[What the task requires]
Render the entries below as a JSON list of strings, with one string for each line and blank lines left out.

^^^^^^^^^^^^^^^^

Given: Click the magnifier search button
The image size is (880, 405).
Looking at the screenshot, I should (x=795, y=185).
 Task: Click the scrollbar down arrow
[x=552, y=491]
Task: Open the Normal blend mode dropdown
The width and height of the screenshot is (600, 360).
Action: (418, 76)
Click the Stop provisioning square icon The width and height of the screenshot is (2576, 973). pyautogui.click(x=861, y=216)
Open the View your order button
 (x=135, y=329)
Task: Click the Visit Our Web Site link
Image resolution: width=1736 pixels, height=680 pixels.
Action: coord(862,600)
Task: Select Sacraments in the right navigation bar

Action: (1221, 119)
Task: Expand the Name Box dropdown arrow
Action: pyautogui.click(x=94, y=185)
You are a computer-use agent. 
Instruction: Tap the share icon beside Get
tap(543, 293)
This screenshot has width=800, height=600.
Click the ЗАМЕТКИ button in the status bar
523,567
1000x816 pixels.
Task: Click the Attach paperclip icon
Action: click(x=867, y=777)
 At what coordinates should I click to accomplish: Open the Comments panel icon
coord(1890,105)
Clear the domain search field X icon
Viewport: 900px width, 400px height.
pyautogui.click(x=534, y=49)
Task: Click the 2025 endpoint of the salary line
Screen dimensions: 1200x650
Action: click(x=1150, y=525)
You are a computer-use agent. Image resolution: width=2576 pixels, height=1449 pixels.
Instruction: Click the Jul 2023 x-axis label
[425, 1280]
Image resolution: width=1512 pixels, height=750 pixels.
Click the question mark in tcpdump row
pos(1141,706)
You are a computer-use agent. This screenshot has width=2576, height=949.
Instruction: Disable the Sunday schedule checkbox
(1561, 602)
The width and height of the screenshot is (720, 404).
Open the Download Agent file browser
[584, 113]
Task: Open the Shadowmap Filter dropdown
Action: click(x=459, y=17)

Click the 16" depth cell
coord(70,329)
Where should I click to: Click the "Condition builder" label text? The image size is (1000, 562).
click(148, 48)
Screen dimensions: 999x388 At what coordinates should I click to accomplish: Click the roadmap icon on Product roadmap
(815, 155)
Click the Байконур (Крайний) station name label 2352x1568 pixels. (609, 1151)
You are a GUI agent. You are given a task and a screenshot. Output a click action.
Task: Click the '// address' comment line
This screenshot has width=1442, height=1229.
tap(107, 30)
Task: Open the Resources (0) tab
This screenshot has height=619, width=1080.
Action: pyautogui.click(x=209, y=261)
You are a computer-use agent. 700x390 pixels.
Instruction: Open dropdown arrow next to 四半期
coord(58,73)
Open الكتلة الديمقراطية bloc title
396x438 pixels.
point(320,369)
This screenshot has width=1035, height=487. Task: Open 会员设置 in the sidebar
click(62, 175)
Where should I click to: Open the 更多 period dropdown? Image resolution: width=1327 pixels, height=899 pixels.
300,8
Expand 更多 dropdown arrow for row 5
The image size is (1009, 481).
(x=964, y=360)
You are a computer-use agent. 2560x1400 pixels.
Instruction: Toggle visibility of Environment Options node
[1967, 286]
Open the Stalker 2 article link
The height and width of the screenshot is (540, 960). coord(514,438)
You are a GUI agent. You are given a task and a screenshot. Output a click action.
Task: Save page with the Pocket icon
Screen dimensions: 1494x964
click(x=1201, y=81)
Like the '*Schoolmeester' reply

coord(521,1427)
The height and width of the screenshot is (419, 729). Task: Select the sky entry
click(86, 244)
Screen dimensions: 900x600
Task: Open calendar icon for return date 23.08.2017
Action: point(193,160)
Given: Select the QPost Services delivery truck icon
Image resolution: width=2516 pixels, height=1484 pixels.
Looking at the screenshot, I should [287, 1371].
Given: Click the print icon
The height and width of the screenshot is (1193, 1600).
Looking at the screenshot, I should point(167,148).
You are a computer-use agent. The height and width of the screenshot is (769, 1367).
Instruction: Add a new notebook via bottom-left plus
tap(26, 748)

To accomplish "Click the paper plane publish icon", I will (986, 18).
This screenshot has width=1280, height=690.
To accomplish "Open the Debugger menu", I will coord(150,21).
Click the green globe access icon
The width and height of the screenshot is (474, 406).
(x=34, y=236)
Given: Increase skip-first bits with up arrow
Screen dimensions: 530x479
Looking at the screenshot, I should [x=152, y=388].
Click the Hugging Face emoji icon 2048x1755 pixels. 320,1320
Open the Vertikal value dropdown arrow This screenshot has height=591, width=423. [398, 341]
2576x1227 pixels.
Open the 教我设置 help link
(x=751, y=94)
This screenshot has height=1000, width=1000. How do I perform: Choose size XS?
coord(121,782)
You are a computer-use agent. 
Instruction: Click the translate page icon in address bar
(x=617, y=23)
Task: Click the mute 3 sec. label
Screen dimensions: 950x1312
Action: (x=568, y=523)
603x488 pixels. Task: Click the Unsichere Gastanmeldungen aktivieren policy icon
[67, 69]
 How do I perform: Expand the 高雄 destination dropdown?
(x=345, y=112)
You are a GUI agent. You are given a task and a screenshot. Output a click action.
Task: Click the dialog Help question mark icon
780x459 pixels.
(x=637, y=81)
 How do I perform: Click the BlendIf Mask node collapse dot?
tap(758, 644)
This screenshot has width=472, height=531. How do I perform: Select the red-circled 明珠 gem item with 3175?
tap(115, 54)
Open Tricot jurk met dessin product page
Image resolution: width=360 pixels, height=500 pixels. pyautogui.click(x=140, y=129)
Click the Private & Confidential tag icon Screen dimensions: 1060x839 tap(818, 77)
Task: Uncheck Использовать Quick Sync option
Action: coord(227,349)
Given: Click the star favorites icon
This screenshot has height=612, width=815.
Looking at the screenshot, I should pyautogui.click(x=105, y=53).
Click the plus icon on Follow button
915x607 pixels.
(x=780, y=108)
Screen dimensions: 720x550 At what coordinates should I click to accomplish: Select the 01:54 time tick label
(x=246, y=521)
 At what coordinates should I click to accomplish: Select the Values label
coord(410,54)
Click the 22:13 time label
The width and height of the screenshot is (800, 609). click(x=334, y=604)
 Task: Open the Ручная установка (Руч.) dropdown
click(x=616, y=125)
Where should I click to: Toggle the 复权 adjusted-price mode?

^^^^^^^^^^^^^^^^

[Reply]
[
  "Given: Click the magnifier search button",
  "The image size is (880, 405).",
  "Looking at the screenshot, I should (x=795, y=185).",
  " Task: Click the scrollbar down arrow",
  "[x=552, y=491]",
  "Task: Open the Normal blend mode dropdown",
  "The width and height of the screenshot is (600, 360).",
  "Action: (418, 76)",
  "Click the Stop provisioning square icon The width and height of the screenshot is (2576, 973). pyautogui.click(x=861, y=216)",
  "Open the View your order button",
  " (x=135, y=329)",
  "Task: Click the Visit Our Web Site link",
  "Image resolution: width=1736 pixels, height=680 pixels.",
  "Action: coord(862,600)",
  "Task: Select Sacraments in the right navigation bar",
  "Action: (1221, 119)",
  "Task: Expand the Name Box dropdown arrow",
  "Action: pyautogui.click(x=94, y=185)",
  "You are a computer-use agent. ",
  "Instruction: Tap the share icon beside Get",
  "tap(543, 293)",
  "This screenshot has width=800, height=600.",
  "Click the ЗАМЕТКИ button in the status bar",
  "523,567",
  "1000x816 pixels.",
  "Task: Click the Attach paperclip icon",
  "Action: click(x=867, y=777)",
  " At what coordinates should I click to accomplish: Open the Comments panel icon",
  "coord(1890,105)",
  "Clear the domain search field X icon",
  "Viewport: 900px width, 400px height.",
  "pyautogui.click(x=534, y=49)",
  "Task: Click the 2025 endpoint of the salary line",
  "Screen dimensions: 1200x650",
  "Action: click(x=1150, y=525)",
  "You are a computer-use agent. Image resolution: width=2576 pixels, height=1449 pixels.",
  "Instruction: Click the Jul 2023 x-axis label",
  "[425, 1280]",
  "Image resolution: width=1512 pixels, height=750 pixels.",
  "Click the question mark in tcpdump row",
  "pos(1141,706)",
  "You are a computer-use agent. This screenshot has width=2576, height=949.",
  "Instruction: Disable the Sunday schedule checkbox",
  "(1561, 602)",
  "The width and height of the screenshot is (720, 404).",
  "Open the Download Agent file browser",
  "[584, 113]",
  "Task: Open the Shadowmap Filter dropdown",
  "Action: click(x=459, y=17)",
  "Click the 16\" depth cell",
  "coord(70,329)",
  "Where should I click to: Click the \"Condition builder\" label text? The image size is (1000, 562).",
  "click(148, 48)",
  "Screen dimensions: 999x388 At what coordinates should I click to accomplish: Click the roadmap icon on Product roadmap",
  "(815, 155)",
  "Click the Байконур (Крайний) station name label 2352x1568 pixels. (609, 1151)",
  "You are a GUI agent. You are given a task and a screenshot. Output a click action.",
  "Task: Click the '// address' comment line",
  "This screenshot has width=1442, height=1229.",
  "tap(107, 30)",
  "Task: Open the Resources (0) tab",
  "This screenshot has height=619, width=1080.",
  "Action: pyautogui.click(x=209, y=261)",
  "You are a computer-use agent. 700x390 pixels.",
  "Instruction: Open dropdown arrow next to 四半期",
  "coord(58,73)",
  "Open الكتلة الديمقراطية bloc title",
  "396x438 pixels.",
  "point(320,369)",
  "This screenshot has width=1035, height=487. Task: Open 会员设置 in the sidebar",
  "click(62, 175)",
  "Where should I click to: Open the 更多 period dropdown? Image resolution: width=1327 pixels, height=899 pixels.",
  "300,8",
  "Expand 更多 dropdown arrow for row 5",
  "The image size is (1009, 481).",
  "(x=964, y=360)",
  "You are a computer-use agent. 2560x1400 pixels.",
  "Instruction: Toggle visibility of Environment Options node",
  "[1967, 286]",
  "Open the Stalker 2 article link",
  "The height and width of the screenshot is (540, 960). coord(514,438)",
  "You are a GUI agent. You are given a task and a screenshot. Output a click action.",
  "Task: Save page with the Pocket icon",
  "Screen dimensions: 1494x964",
  "click(x=1201, y=81)",
  "Like the '*Schoolmeester' reply",
  "coord(521,1427)",
  "The height and width of the screenshot is (419, 729). Task: Select the sky entry",
  "click(86, 244)",
  "Screen dimensions: 900x600",
  "Task: Open calendar icon for return date 23.08.2017",
  "Action: point(193,160)",
  "Given: Select the QPost Services delivery truck icon",
  "Image resolution: width=2516 pixels, height=1484 pixels.",
  "Looking at the screenshot, I should [287, 1371].",
  "Given: Click the print icon",
  "The height and width of the screenshot is (1193, 1600).",
  "Looking at the screenshot, I should point(167,148).",
  "You are a computer-use agent. The height and width of the screenshot is (769, 1367).",
  "Instruction: Add a new notebook via bottom-left plus",
  "tap(26, 748)",
  "To accomplish \"Click the paper plane publish icon\", I will (986, 18).",
  "This screenshot has width=1280, height=690.",
  "To accomplish \"Open the Debugger menu\", I will coord(150,21).",
  "Click the green globe access icon",
  "The width and height of the screenshot is (474, 406).",
  "(x=34, y=236)",
  "Given: Increase skip-first bits with up arrow",
  "Screen dimensions: 530x479",
  "Looking at the screenshot, I should [x=152, y=388].",
  "Click the Hugging Face emoji icon 2048x1755 pixels. 320,1320",
  "Open the Vertikal value dropdown arrow This screenshot has height=591, width=423. [398, 341]",
  "2576x1227 pixels.",
  "Open the 教我设置 help link",
  "(x=751, y=94)",
  "This screenshot has height=1000, width=1000. How do I perform: Choose size XS?",
  "coord(121,782)",
  "You are a computer-use agent. ",
  "Instruction: Click the translate page icon in address bar",
  "(x=617, y=23)",
  "Task: Click the mute 3 sec. label",
  "Screen dimensions: 950x1312",
  "Action: (x=568, y=523)",
  "603x488 pixels. Task: Click the Unsichere Gastanmeldungen aktivieren policy icon",
  "[67, 69]",
  " How do I perform: Expand the 高雄 destination dropdown?",
  "(x=345, y=112)",
  "You are a GUI agent. You are given a task and a screenshot. Output a click action.",
  "Task: Click the dialog Help question mark icon",
  "780x459 pixels.",
  "(x=637, y=81)",
  " How do I perform: Click the BlendIf Mask node collapse dot?",
  "tap(758, 644)",
  "This screenshot has width=472, height=531. How do I perform: Select the red-circled 明珠 gem item with 3175?",
  "tap(115, 54)",
  "Open Tricot jurk met dessin product page",
  "Image resolution: width=360 pixels, height=500 pixels. pyautogui.click(x=140, y=129)",
  "Click the Private & Confidential tag icon Screen dimensions: 1060x839 tap(818, 77)",
  "Task: Uncheck Использовать Quick Sync option",
  "Action: coord(227,349)",
  "Given: Click the star favorites icon",
  "This screenshot has height=612, width=815.",
  "Looking at the screenshot, I should pyautogui.click(x=105, y=53).",
  "Click the plus icon on Follow button",
  "915x607 pixels.",
  "(x=780, y=108)",
  "Screen dimensions: 720x550 At what coordinates should I click to accomplish: Select the 01:54 time tick label",
  "(x=246, y=521)",
  " At what coordinates should I click to accomplish: Select the Values label",
  "coord(410,54)",
  "Click the 22:13 time label",
  "The width and height of the screenshot is (800, 609). click(x=334, y=604)",
  " Task: Open the Ручная установка (Руч.) dropdown",
  "click(x=616, y=125)",
  "Where should I click to: Toggle the 复权 adjusted-price mode?"
]